## 対象データ
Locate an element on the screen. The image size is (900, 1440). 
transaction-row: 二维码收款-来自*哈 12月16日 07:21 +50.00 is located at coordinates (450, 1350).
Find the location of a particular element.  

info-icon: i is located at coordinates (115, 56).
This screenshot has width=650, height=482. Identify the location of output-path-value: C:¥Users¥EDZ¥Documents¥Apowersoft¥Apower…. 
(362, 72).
...
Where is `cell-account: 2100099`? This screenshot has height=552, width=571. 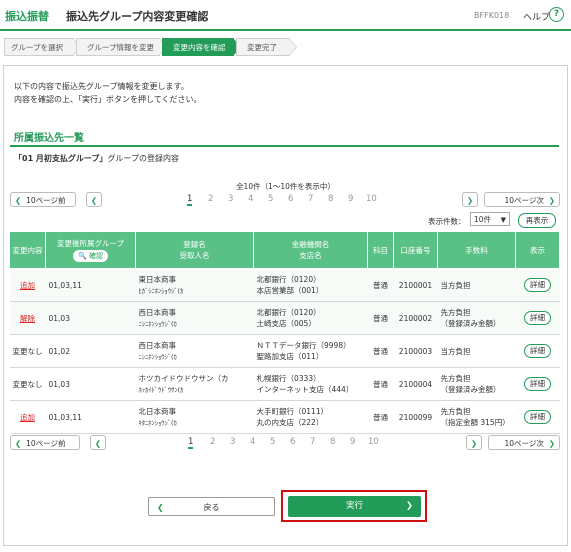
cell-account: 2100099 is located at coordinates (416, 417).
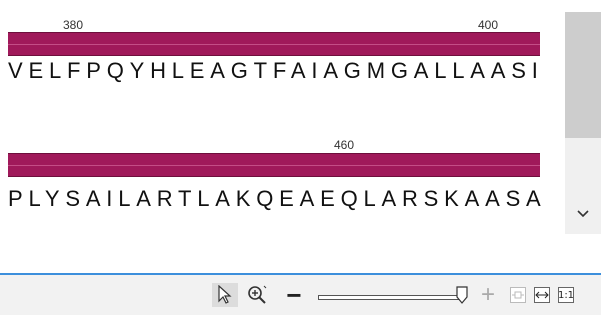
--
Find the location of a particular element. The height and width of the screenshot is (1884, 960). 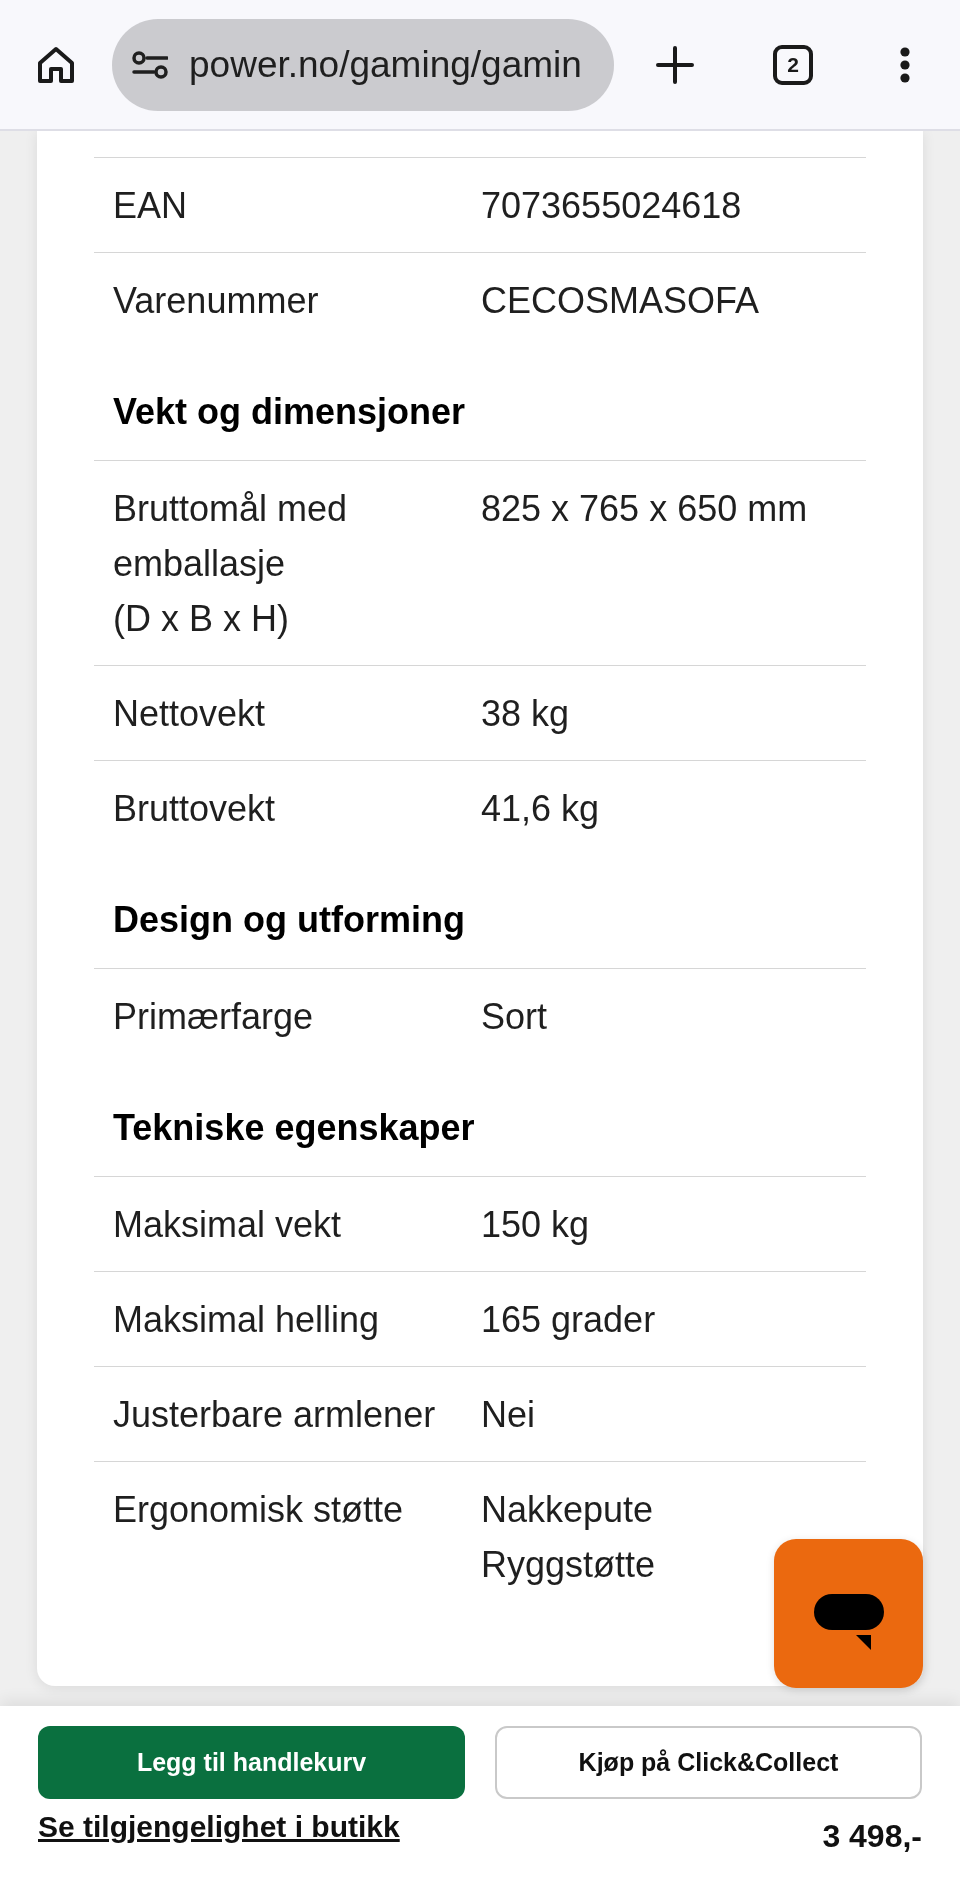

## 作業内容
「has height=552, width=571.」を含む行から「cell-account: 2100099 is」を含む行までのデータを、列名「指示」「回答」の2列のCSVに1件1行で入れよ。各値は改行を空白に置き換えて二重引用符で囲み、画像は含めないこと。

## 作業結果
指示,回答
"Where is `cell-account: 2100099`? This screenshot has height=552, width=571.","cell-account: 2100099 is located at coordinates (416, 417)."